Everybody’s Scalin’ – When Enough is Enough
A crawling group can be a fickle beast. Most of the time it’s a gathering of buddies swapping stories and parts. A great way to spend the afternoon outdoors. There are certain individuals that can make it difficult, though.
I’ve been lucky in that my group, while being fairly large, has always been made up of great guys and girls. I’ve only had to “kick out” one member in the five years I’ve been doing this, and that was a pretty cut and dry case.
Unfortunately, that number has gone up to two.
I recently had to do the “dirty work” of notifying a longtime member that he was no longer welcome to run with us, thanks to conduct detrimental to the group. This actually happened a couple months ago, and I’ve waited to write about it so as to get a little perspective on it.
Most of us deal with a large amount of BS in our personal and professional lives, and we typically don’t have much of a choice but to put up with it. That should not be the case in the hobby.

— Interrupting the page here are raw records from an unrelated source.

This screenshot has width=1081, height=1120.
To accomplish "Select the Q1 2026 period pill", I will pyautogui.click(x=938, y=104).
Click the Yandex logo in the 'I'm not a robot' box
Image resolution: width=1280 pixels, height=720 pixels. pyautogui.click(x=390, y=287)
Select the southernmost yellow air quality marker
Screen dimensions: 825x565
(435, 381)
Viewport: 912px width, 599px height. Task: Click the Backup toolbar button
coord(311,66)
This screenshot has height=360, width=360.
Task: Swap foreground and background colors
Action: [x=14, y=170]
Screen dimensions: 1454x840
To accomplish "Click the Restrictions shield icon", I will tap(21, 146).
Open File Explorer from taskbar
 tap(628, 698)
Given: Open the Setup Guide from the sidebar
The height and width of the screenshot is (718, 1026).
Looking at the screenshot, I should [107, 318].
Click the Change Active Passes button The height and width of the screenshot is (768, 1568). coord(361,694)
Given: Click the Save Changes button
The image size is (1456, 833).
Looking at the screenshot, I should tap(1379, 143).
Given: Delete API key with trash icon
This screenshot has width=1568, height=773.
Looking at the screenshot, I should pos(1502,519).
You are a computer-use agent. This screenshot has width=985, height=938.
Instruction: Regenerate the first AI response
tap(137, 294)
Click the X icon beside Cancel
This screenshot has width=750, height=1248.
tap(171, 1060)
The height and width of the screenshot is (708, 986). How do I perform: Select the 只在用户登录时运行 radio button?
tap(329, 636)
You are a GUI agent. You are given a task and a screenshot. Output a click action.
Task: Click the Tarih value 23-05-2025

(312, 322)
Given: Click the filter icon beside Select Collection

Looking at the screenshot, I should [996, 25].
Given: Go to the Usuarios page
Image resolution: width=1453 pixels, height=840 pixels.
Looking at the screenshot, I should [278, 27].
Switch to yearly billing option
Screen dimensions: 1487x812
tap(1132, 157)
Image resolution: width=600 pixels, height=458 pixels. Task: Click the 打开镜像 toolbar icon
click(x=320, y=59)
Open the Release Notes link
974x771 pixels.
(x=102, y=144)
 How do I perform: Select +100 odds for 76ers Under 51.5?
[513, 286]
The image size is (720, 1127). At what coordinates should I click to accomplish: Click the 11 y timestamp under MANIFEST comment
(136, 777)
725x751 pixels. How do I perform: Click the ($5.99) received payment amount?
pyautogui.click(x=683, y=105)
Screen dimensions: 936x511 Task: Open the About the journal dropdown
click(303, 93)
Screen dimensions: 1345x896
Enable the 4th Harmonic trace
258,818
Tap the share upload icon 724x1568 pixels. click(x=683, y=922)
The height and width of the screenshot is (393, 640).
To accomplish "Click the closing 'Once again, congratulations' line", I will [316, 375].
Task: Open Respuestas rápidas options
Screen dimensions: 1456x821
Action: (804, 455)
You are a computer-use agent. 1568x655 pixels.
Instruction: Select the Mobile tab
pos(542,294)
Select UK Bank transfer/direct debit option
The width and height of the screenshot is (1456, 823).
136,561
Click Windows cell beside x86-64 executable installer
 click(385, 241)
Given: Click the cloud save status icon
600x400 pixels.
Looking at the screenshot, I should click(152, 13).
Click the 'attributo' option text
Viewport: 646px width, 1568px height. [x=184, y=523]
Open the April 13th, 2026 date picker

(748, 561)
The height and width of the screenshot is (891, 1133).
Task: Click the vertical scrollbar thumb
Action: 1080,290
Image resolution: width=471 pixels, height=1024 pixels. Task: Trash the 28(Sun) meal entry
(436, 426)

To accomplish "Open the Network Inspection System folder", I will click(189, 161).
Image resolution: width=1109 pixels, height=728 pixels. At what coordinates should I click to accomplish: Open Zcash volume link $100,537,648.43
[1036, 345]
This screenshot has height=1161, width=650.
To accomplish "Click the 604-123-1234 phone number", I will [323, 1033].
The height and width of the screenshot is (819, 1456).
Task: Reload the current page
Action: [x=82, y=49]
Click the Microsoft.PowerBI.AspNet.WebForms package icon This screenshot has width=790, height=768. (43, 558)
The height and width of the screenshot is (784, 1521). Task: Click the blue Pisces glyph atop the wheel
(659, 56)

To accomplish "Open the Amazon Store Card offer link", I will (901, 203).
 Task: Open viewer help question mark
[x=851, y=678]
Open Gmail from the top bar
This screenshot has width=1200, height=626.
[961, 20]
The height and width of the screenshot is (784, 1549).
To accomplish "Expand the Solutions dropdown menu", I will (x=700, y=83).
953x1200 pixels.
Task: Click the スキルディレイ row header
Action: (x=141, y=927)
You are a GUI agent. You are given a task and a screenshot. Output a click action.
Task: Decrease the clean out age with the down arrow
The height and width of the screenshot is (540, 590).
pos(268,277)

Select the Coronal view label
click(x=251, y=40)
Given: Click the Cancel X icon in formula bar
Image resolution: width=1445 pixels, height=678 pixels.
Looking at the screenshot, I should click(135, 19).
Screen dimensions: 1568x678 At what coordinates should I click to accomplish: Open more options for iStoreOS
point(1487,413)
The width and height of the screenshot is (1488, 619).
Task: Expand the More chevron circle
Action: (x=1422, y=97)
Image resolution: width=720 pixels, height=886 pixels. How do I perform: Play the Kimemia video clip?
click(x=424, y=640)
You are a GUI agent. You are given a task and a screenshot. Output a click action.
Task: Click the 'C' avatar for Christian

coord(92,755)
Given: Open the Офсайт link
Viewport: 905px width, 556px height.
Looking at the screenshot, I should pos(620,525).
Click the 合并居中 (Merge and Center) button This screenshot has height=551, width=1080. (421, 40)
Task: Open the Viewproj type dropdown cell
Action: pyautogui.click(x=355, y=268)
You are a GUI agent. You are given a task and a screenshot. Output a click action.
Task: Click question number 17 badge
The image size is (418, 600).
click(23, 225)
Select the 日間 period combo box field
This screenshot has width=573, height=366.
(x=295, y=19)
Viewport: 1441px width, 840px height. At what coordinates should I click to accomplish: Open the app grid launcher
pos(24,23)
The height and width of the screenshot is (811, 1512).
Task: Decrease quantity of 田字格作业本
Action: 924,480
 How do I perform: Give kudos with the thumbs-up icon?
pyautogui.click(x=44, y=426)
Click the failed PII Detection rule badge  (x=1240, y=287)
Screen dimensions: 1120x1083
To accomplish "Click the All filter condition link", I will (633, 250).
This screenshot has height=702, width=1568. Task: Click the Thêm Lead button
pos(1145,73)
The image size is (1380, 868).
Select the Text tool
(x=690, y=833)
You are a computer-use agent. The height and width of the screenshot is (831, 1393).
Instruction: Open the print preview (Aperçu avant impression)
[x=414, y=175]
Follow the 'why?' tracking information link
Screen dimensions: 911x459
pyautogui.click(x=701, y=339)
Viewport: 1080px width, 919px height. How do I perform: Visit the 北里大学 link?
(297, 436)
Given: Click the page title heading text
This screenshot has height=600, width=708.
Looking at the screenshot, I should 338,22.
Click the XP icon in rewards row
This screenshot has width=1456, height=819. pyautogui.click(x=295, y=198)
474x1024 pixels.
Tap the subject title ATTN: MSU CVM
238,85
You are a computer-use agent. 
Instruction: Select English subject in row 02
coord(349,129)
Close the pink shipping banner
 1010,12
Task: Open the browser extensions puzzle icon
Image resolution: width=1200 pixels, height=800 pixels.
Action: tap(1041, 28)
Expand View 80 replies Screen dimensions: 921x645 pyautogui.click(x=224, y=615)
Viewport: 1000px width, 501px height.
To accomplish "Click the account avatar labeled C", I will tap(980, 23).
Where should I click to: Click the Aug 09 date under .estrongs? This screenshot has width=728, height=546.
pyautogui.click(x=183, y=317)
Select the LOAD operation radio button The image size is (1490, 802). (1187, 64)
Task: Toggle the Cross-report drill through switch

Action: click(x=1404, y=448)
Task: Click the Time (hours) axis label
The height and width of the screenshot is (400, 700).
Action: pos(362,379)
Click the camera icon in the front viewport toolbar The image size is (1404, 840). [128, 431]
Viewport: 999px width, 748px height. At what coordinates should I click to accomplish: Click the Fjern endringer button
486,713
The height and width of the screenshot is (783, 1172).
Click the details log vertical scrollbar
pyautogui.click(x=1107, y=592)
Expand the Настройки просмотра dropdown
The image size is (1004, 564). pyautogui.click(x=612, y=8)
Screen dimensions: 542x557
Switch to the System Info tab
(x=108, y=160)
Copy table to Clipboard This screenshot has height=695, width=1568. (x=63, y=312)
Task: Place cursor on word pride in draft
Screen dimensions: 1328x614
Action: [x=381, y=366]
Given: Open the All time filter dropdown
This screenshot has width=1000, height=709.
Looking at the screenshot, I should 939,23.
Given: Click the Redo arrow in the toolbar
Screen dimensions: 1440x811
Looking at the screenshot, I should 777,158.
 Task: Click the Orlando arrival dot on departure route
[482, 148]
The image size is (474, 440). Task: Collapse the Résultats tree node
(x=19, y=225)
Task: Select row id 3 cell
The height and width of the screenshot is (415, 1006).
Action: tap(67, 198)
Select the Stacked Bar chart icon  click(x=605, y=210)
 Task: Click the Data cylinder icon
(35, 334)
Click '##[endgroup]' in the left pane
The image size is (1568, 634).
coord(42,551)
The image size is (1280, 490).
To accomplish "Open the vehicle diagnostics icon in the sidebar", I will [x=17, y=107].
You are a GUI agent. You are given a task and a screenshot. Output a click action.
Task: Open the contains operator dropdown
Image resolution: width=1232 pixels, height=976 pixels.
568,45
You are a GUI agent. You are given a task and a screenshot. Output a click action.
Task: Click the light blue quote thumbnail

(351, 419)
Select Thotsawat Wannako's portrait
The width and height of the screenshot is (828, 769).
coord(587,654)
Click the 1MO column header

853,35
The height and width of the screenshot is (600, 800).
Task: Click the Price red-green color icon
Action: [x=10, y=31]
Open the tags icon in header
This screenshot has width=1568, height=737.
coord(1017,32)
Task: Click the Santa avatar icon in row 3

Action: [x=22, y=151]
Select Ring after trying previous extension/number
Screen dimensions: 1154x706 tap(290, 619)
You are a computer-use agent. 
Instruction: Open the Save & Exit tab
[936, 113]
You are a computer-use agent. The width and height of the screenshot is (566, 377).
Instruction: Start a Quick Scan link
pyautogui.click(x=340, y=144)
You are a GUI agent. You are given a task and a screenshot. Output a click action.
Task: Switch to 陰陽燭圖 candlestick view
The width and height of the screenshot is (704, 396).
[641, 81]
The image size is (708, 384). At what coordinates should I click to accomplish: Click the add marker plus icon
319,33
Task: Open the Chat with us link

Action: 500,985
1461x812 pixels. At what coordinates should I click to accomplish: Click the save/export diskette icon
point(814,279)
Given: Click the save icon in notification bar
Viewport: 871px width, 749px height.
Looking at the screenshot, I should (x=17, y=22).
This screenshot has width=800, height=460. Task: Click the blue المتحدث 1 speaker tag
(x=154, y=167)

Putting up with a jerk is especially troublesome in scaling, because when you are on a long trail run it’s a lot harder to just keep your distance than at say, a race track where you can just pit on a different side of the building.
Quick tangent- you know how you know that scaling is ultra popular? When all the bad racer stereotypes have now invaded. Brand warriors, insanely competitive comp crawlers who turn back yard meets into non-kid friendly affairs, “your set-up sucks, let me show you mine” type of folks….yeah, racers can poke just as much fun at us nowadays!
Anyways, back to the issue at hand. You know what? Despite being a very hard thing for me to do at the time, our group is much better for it. A little bit of pain wound up being completely necessary/justified.
Most clubs that have been around for awhile inevitably wind up dealing with this problem. It’s important to weigh your options on how best to handle it. In most situations I’ve found out that dealing with a headache member isn’t worth the trouble, and that goes for all involved. Sometimes you just need to say “enough is enough” and move on! Most times, you (and your club) will be happy you did.